>>>

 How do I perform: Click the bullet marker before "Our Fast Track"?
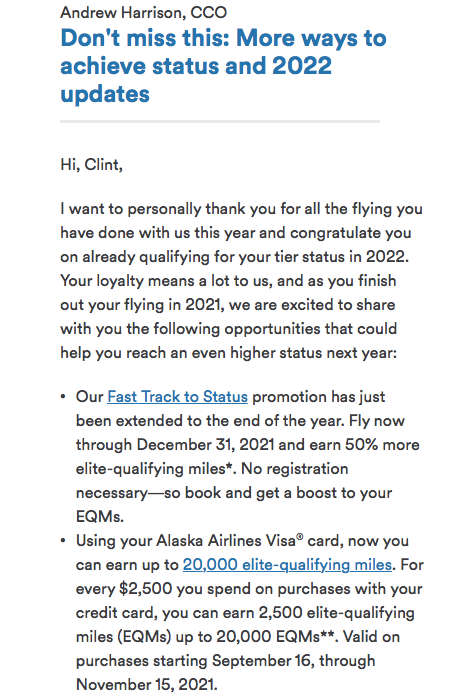[x=63, y=397]
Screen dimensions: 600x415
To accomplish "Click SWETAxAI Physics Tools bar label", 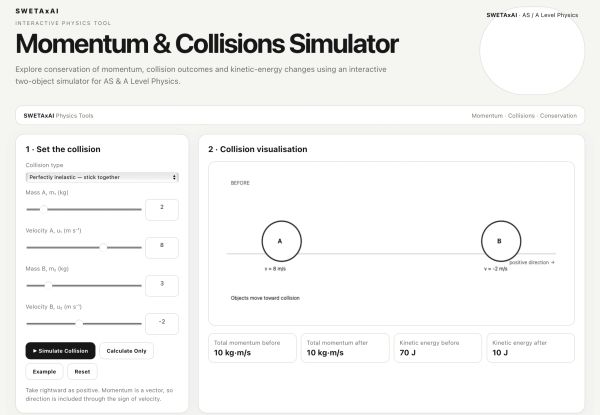I will pyautogui.click(x=58, y=116).
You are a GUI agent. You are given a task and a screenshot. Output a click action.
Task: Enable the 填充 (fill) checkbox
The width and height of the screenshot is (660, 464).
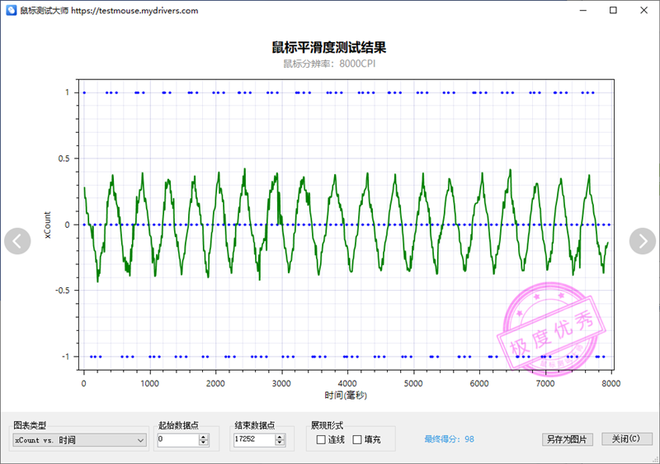(x=357, y=439)
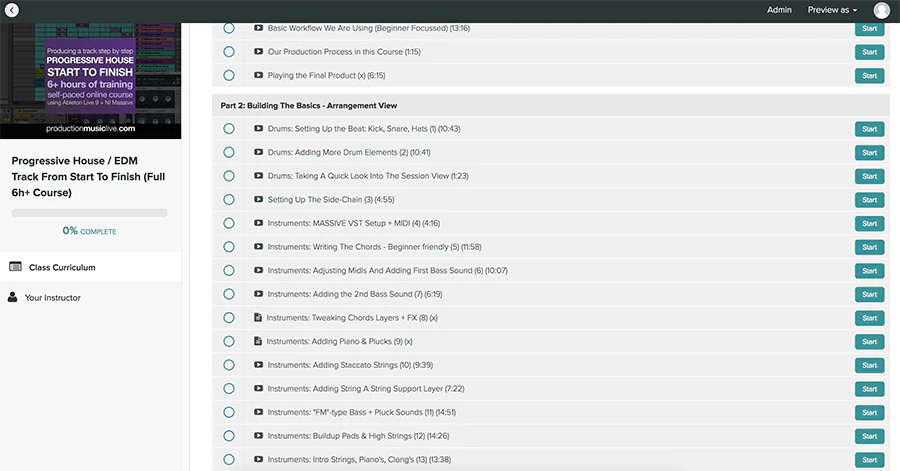Toggle completion circle for Writing The Chords
This screenshot has width=900, height=471.
[229, 247]
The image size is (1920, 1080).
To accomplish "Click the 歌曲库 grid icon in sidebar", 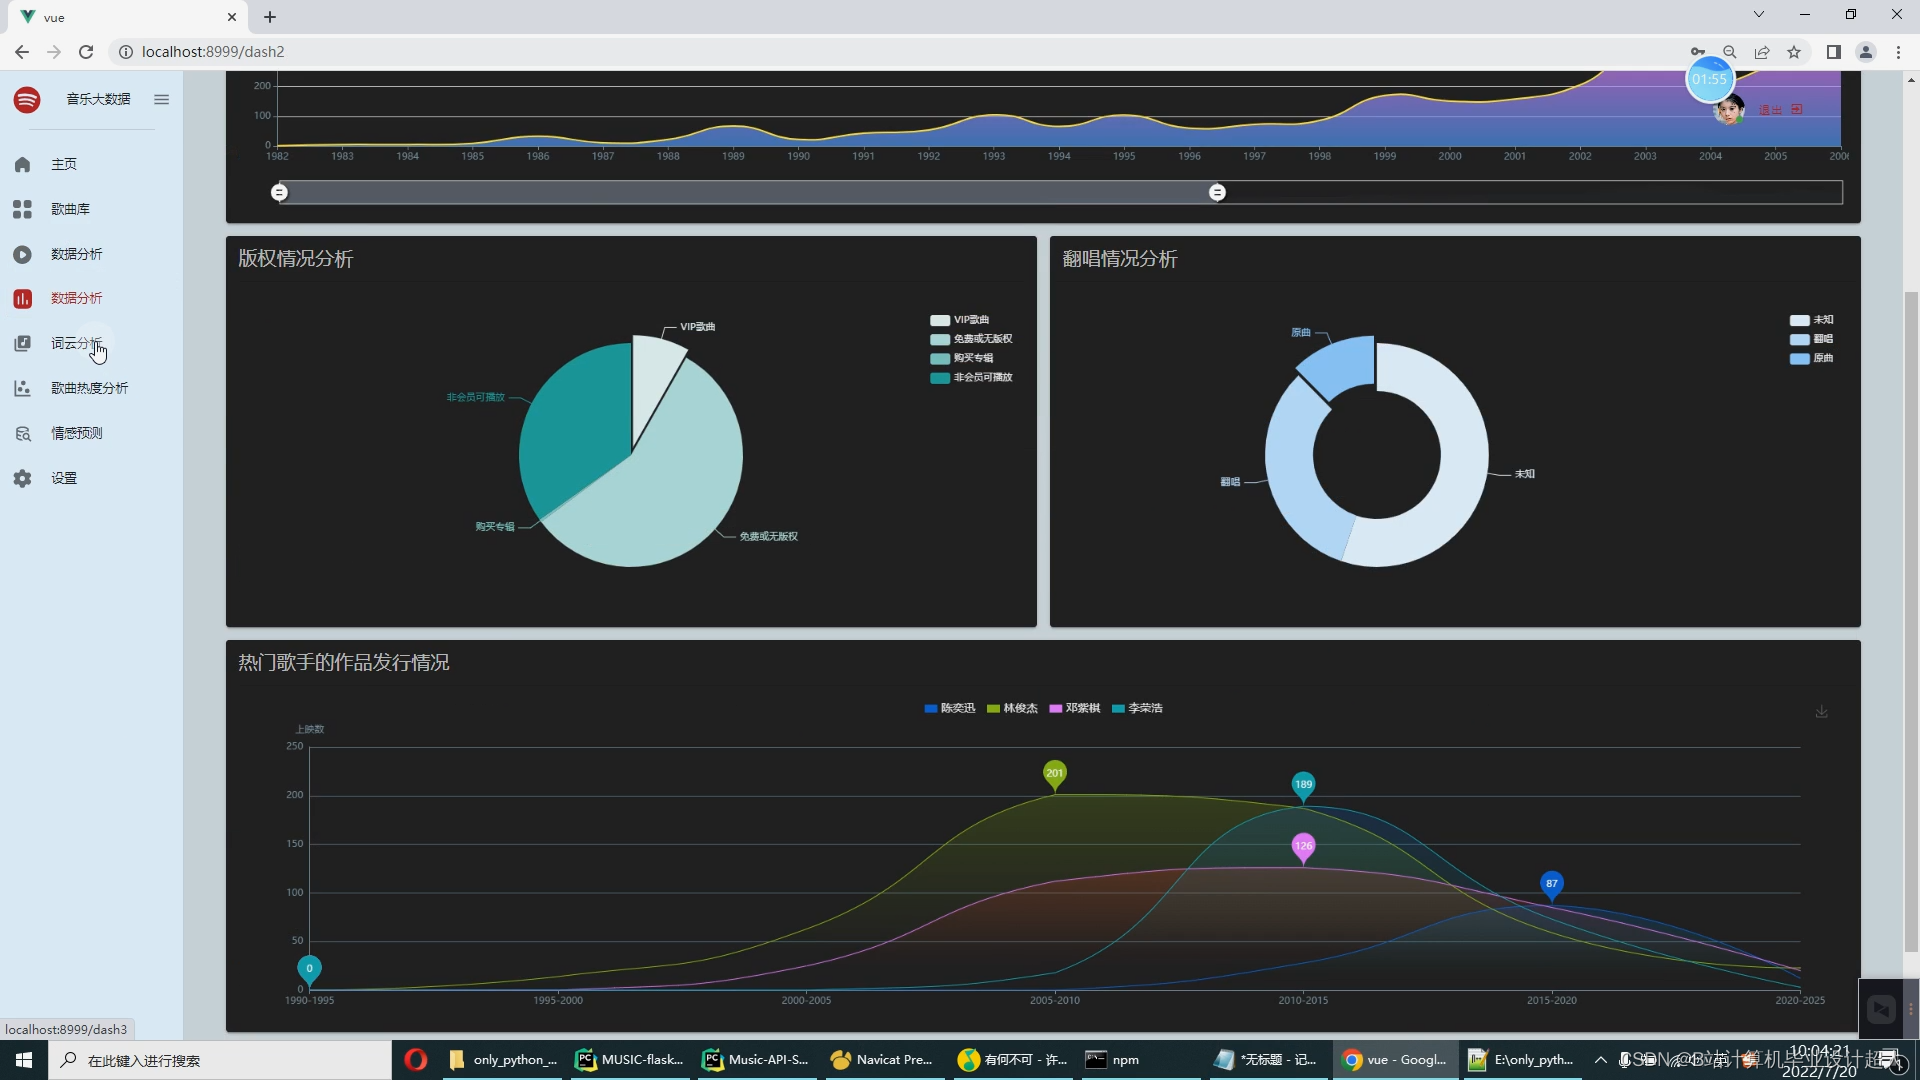I will click(23, 209).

<<<

--- What is expected ---
Identify each of the rows above that contains the word "screenshot" and copy those rows out in full, treating uppercase and lowercase letters as different.

--- Right answer ---
You are a GUI agent. You are given a task and a screenshot. Output a click action.
The width and height of the screenshot is (660, 464).
This screenshot has width=900, height=471.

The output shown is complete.